The United States Embassy is honored to partner with the Institute of Archaeology and NICH in this important endeavor—to preserve Belize’s rich cultural heritage. Belize and USA’s strong partnership is ongoing. Through Ambassadors Fund for Cultural Preservation program Santa Rita, Lamanai, and Benque Viejo del Carmen Reserve sites have been restored and preserved.
Through Archaeology in the Community program, students, law enforcement and customs personnel, and tour guides have been trained. On Wednesday, February 21 and Thursday, February 22, 2018, Dr. Alan Moore, Dr. Andrew Cohen and Mr. Josue Ramos along with representatives of the US Embassy and Mrs. Jan Brown of the San Marcos Archeological Site here in San Pedro, addressed island students about the importance of preservation of heritage and antiques.
They addressed tertiary leveled students at the Rafael Angel Nunez auditorium and standard six students at the San Pedro Roman Catholic School. Students were attentive of all the information being shared to them and were very interested and interacted and asked many questions. It was a very successful and educational day.
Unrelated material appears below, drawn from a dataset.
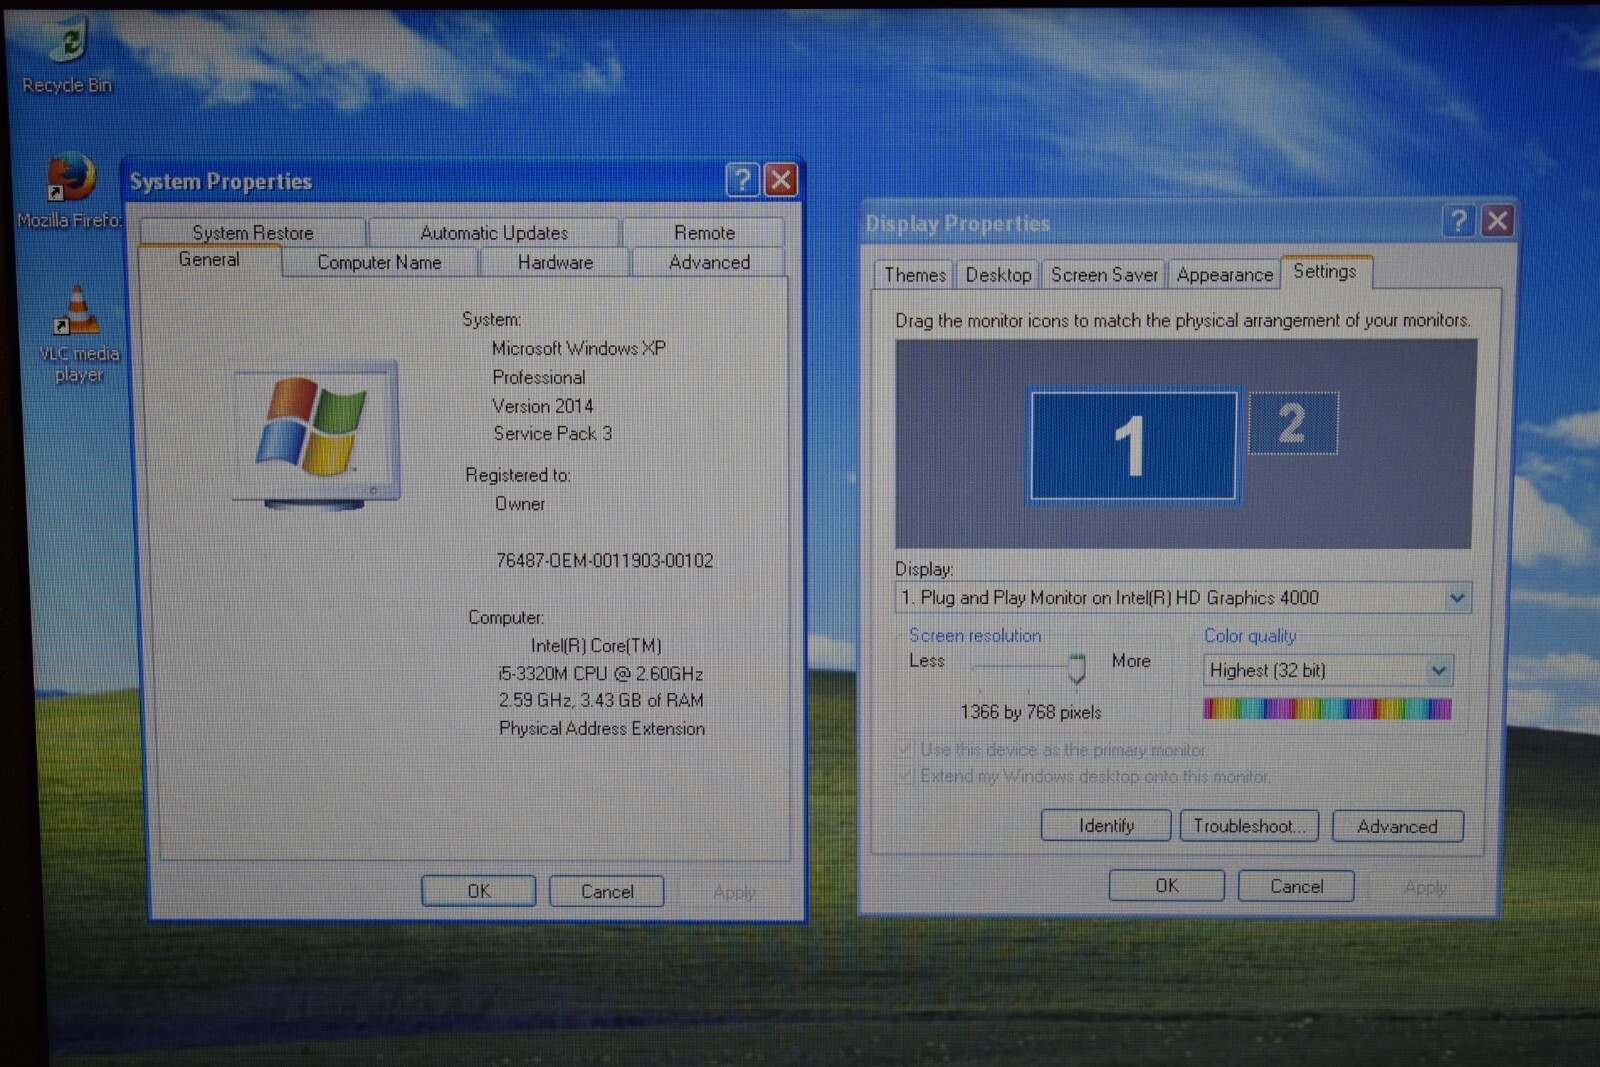This screenshot has height=1067, width=1600.
Task: Click the help question mark in Display Properties
Action: click(x=1459, y=220)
The Memorandum of Understanding that was signed by The Government of Belize and The Government of the United States of America concerning the Imposition of Import Restrictions on Categories of Archaeological Material Representing the Cultural Heritage of Belize from the Pre-Ceramic (approximately 9000 B.C.) Pre-Classic, Classic, and Post-Classic Periods of the Pre-Columbian Era Through the Early and Late Colonial Periods.
The Memorandum of Understanding is pursuant to the 1970 UNESCO Convention on the Means of Prohibiting an Preventing the Illicit Import, Export and Transfer of Ownership of Cultural Property. It continues to steer focus on the Public Awareness and Outreach, Protection and Conservation, Collaboration and Interchange, and Law Enforcement regarding artifacts and other archaeological finds.